__Task details__
Reproduce verbatim the lines below, from the line containing "Task: Click the download icon in header" through the end of the items, both ends included. Omit the pictures from your answer.

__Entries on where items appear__
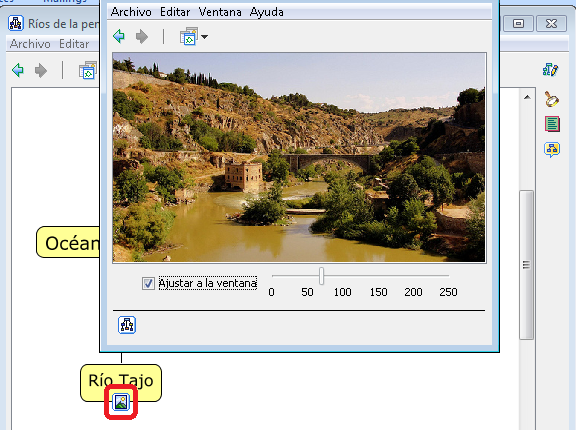The height and width of the screenshot is (430, 576).
Task: Click the gray forward arrow in the image viewer
Action: (142, 36)
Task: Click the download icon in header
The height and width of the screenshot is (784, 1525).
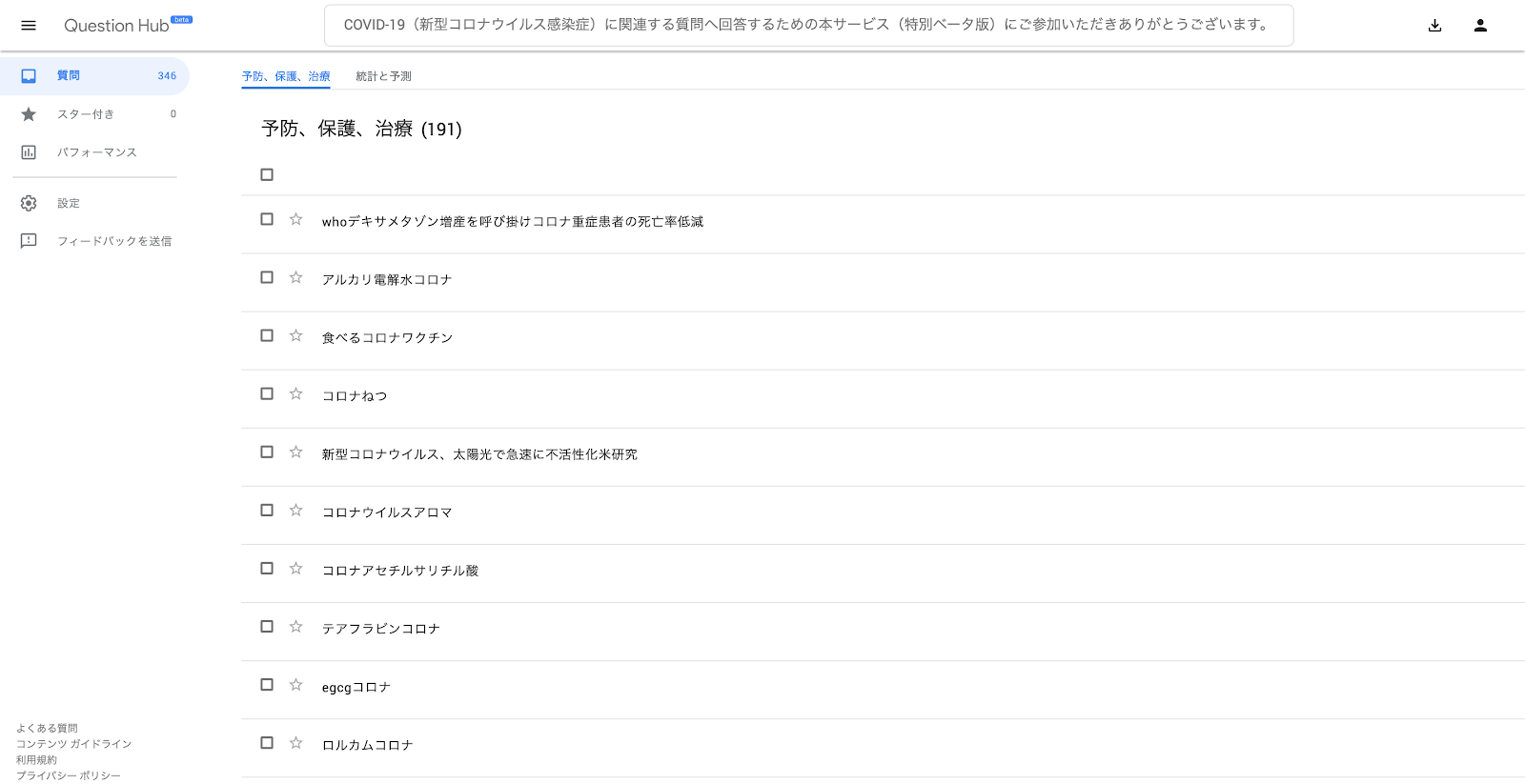Action: [1434, 26]
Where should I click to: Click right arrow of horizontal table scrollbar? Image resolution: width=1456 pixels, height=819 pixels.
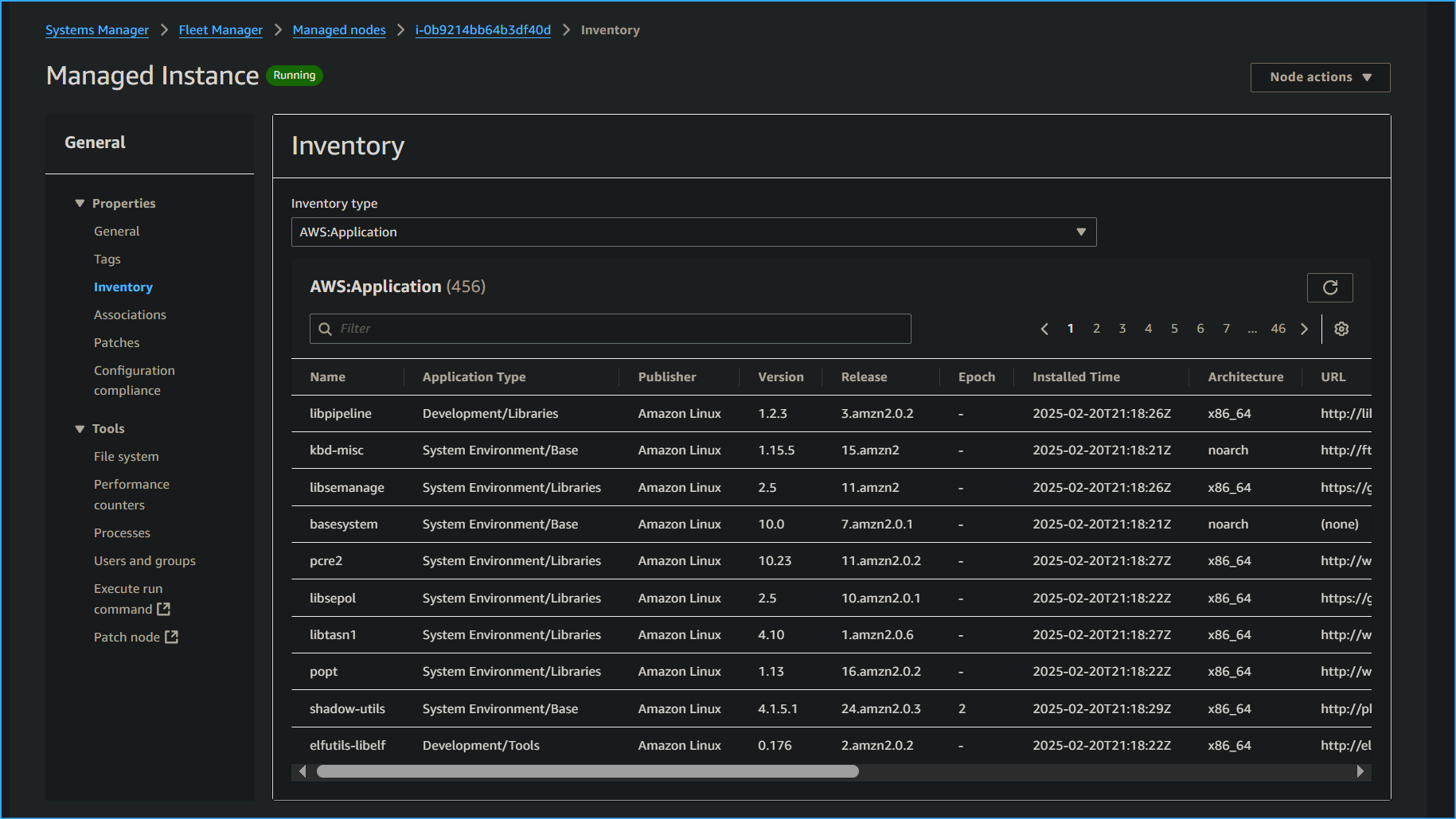(x=1360, y=770)
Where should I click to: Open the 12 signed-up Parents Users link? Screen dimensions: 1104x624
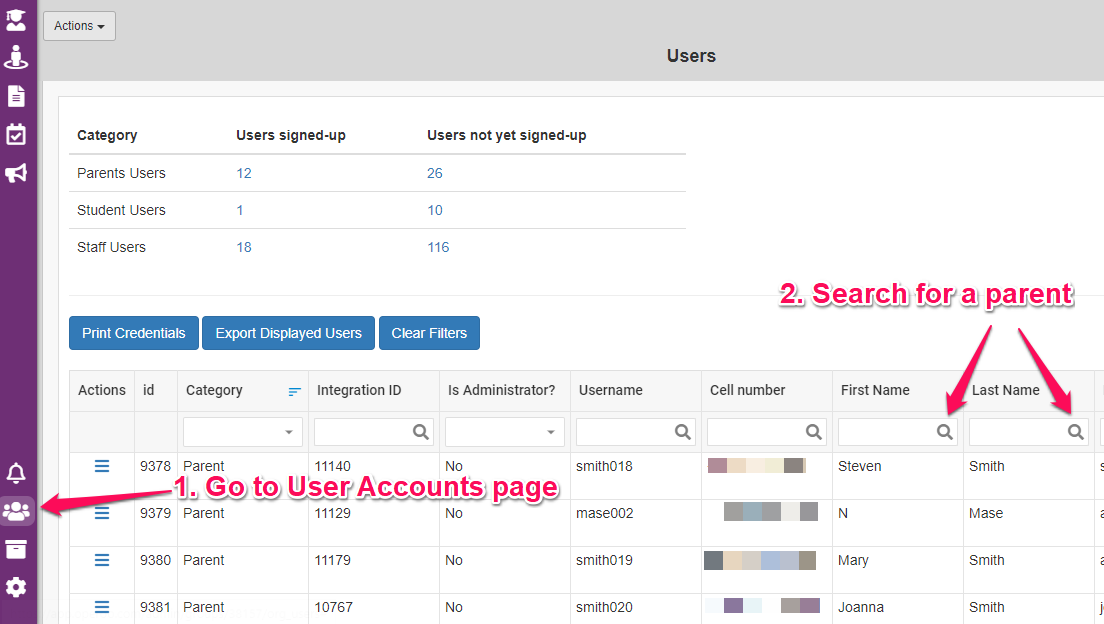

__Answer in full__
Task: Click the download icon in header
The height and width of the screenshot is (784, 1525).
Action: [1434, 26]
Where should I click to: Click right arrow of horizontal table scrollbar? Image resolution: width=1456 pixels, height=819 pixels.
(x=1360, y=770)
Where should I click to: Open the 12 signed-up Parents Users link? Screen dimensions: 1104x624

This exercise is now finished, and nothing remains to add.